Therefore, an alien who does not properly file Form I-751 or Form I-829 
prior to the expiration of conditional permanent resident status has 
remained in the United States for longer than the period authorized by the 
Attorney General.  Unlawful presence therefore begins to accrue as of the 
date the conditional status as a lawful permanent resident expires.

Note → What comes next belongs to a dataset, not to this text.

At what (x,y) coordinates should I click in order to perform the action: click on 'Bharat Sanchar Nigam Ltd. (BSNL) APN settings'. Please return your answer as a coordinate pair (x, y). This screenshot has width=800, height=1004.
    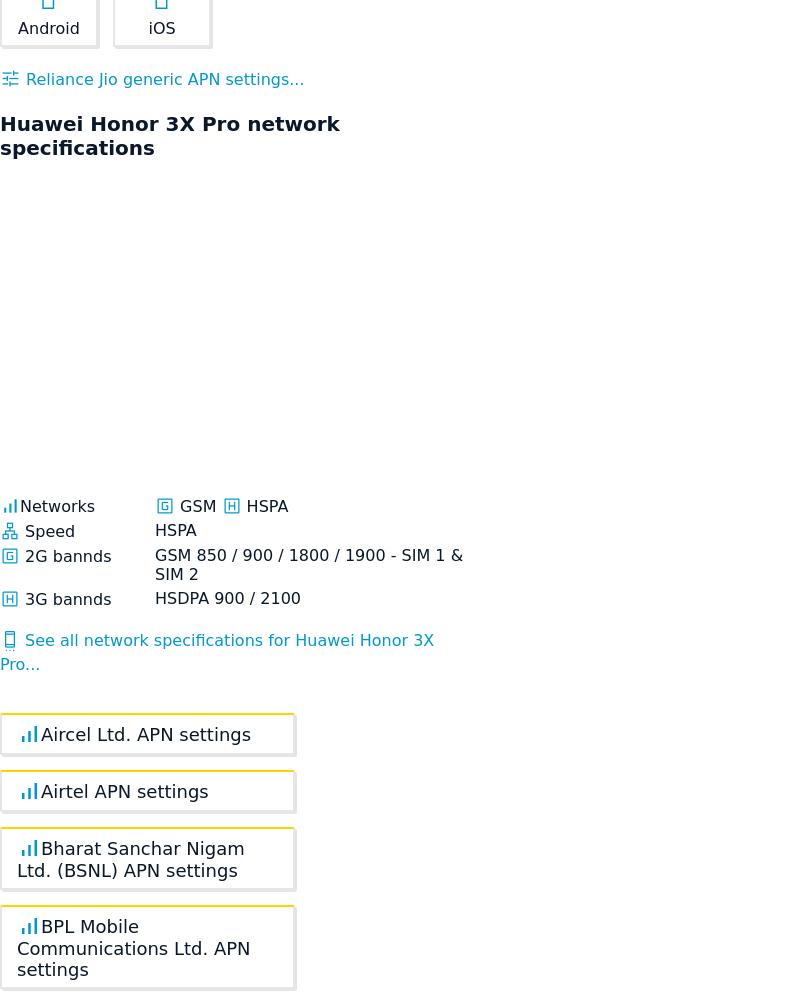
    Looking at the image, I should click on (129, 859).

	There are provisions in the regulations that allow the Service to 
accept a late Form I-751 or I-829 before jurisdiction vests with the 
immigration judge, if the alien can establish that failure to make a timely 
filings was for good cause.  Alien entrepreneurs and their dependents who 
make a late filing must also establish there were extenuating 
circumstances.  In these cases, the Service can approve the petition, 
restore the alien’s status, and cancel any outstanding notice to appear.  
When jurisdiction vests with the immigration judge, the immigration judge 
may terminate the matter upon joint motion by the alien and the Service. 
Id.  Therefore, when a late filing is accepted by the Service or the 
immigration judge and the alien’s status has been restored, the alien will 
not be considered to have accrued any periods of unlawful presence in the 
United States.  When the late filing is not accepted, however, the period 
of unlawful presence begins to accrue as of the date the alien’s status as 
a conditional permanent resident expired.

	In contrast, when the Service seeks to revoke an alien’s conditional 
status as a lawful permanent resident during the 2-year period for cause, 
the alien continues to enjoy all the rights and privileges of a lawful 
permanent resident until such time as that status is formally terminated by 
the Service.  See 8 CFR Section 216.3(a).  In such cases, unlawful presence 
will begin to accrue as of the date the Service actually terminates the 
alien’s status as a lawful permanent resident.

	If there are any additional questions, contact Joanna London, 
Assistant General Counsel, Office of the General Counsel, 202/514-2895, or 
Sophia Cox, Adjudication Officer, Headquarters Benefits Division, at 
202/514-5014.

Paul W. Virtue
Acting Executive Associate
Commissioner

Footnote:

[1]	Section 240B(a)(2) of the Act limits to 120 days the period of 
voluntary departure that may be granted to an alien prior to the completion 
of proceedings.  Section 240B(b)(2) of the Act limits to 60 days the period 
of voluntary departure that may be granted to an alien by an immigration 
judge at the conclusion of proceedings.  There are significant penalties 
imposed on aliens who fail to depart the United States voluntarily by the 
date specified.  Section 240B(d) provides that an alien who fails to comply 
with an order permitting voluntary departure: (1) shall be subject to a 
civil monetary penalty of no less than $1,000 but not more than $5,000;and 
(2) shall be ineligible for any further grant of voluntary departure or 
relief under sections 240A, 245, 248 and 249 for 10 years.